The Angel Hotel is a Grade II* listed building in the Guildford local planning authority area, England. First listed on 1 May 1953. Hotel. 2 related planning applications.
The Angel Hotel
- WRENN ID
- lunar-hearth-rain
- Grade
- II*
- Local Planning Authority
- Guildford
- Country
- England
- Date first listed
- 1 May 1953
- Type
- Hotel
- Source
- Historic England listing
Description
The Angel Hotel is a Grade II* listed hotel and former posting house situated on the north side of Guildford High Street. The building is a palimpsest of medieval, early modern, and later additions, with a 13th-century undercroft below a timber-framed house of 16th and 17th-century date, re-clad in the 19th century and extended to the rear around a courtyard in the late 19th and 20th centuries.
The principal front comprises a three-storey, three-windowed range to the left and a two-storey, two-windowed range to the right. The undercroft is constructed in chalk and brick.
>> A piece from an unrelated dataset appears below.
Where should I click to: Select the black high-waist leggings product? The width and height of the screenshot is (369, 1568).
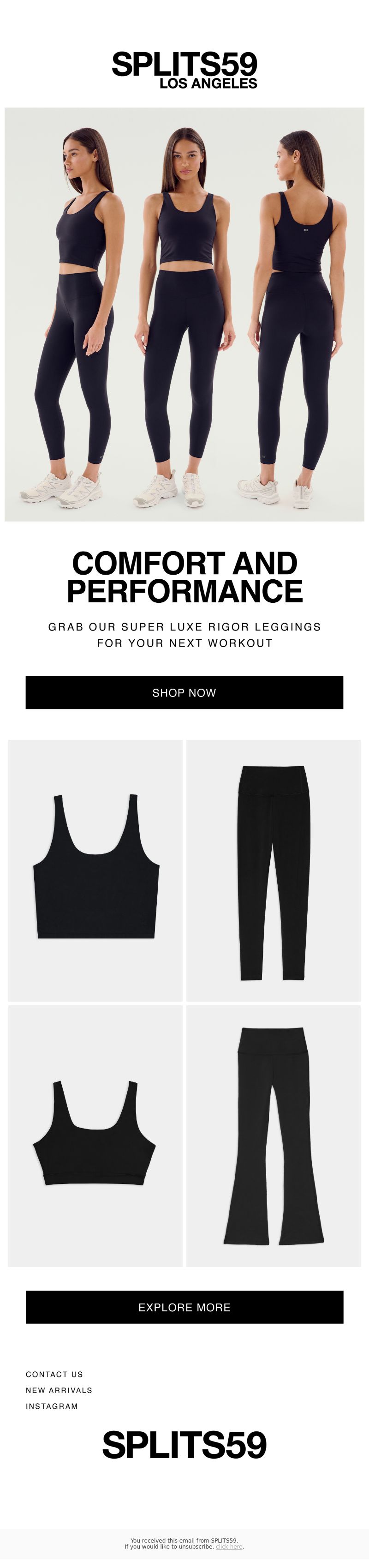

Above, the timber frame is exposed on the right-hand return front, while the front elevation is finished in colourwashed stucco with a stone-coped parapet obscuring hipped plain tiled roofs which end-on to the street. Slate roofs cover the rear ranges. Vermiculated-block end pilasters and an eaves cornice ornament the composition. The three-bay left range features 19th-century 12-pane glazing-bar sash windows on the first and second floors, set in projecting architrave surrounds with corbelled sills. An S-section iron balcony runs across the first floor and extends to the right-hand range. The rusticated ground floor contains two tripartite glazing-bar sash windows beneath voussoir heads, with a basement window to the left where the ground slopes away. Double doors to the centre are set under a flat cornice hood supported on Doric pilasters.
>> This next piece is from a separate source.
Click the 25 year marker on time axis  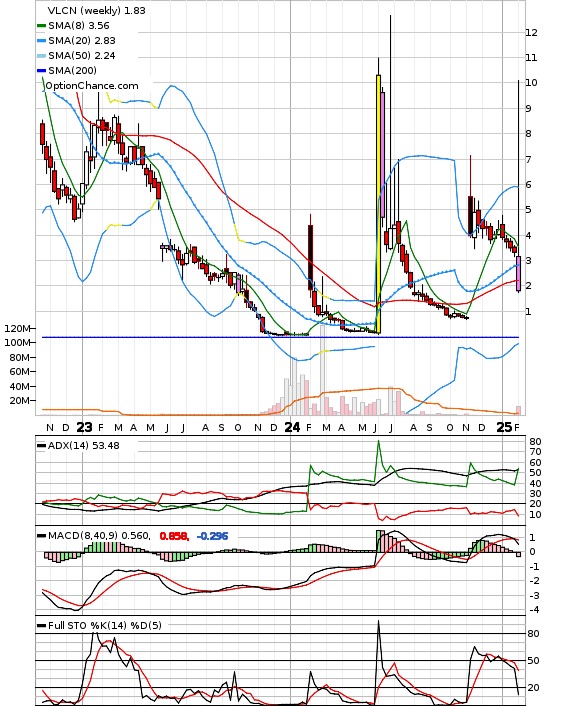[x=504, y=427]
The right-hand range has three 12-pane glazing-bar sash windows on the first floor over a through-way to the courtyard below, spanned by an elliptical arch with keystone and chamfered piers. The right-hand return wall facing the through-way exposes the timber frame with whitewashed brick infill, showing braced main posts and wide joists over the end bay. A Jacobean-style main lintel on the left wall of the through-way is decorated with lozenge panels. One double-bay arcade to the right, now filled in with leaded glass and strapwork decoration, is flanked by Jacobean Ionic baluster pilasters with block band and lozenge decorations.
Late 19th and 20th-century ranges surround a cobbled courtyard to the rear, mostly executed in imitation timber-frame style with projecting gables and a first-floor balcony across the northern (rear) range. This rear range contains a passage providing access to North Street.
The interior features exposed framing throughout, though some is imitation and much has been re-used. The entrance hall is fitted with a 20th-century timber and panelled gallery around its sides, a deep fireplace at one end, and a blocked 4-light mullioned window in a side wall. The roof structure is complex, incorporating wind-bracing and braced collar trusses.
The 13th-century undercroft is a notable survival, constructed in chalk and stone with six bays of quadripartite rib vaulting carried on round piers and wall corbels, the centre piers having stepped plinths. The Angel's undercroft is exceptional in retaining an internal staircase to the floor above, and it appears to be unique in having no direct access from the main High Street. The principal entrance was originally from the rear of the building. Two windows were originally built in the front wall facing the High Street; one was removed in 1939 and originally consisted of two chamfered pointed lights.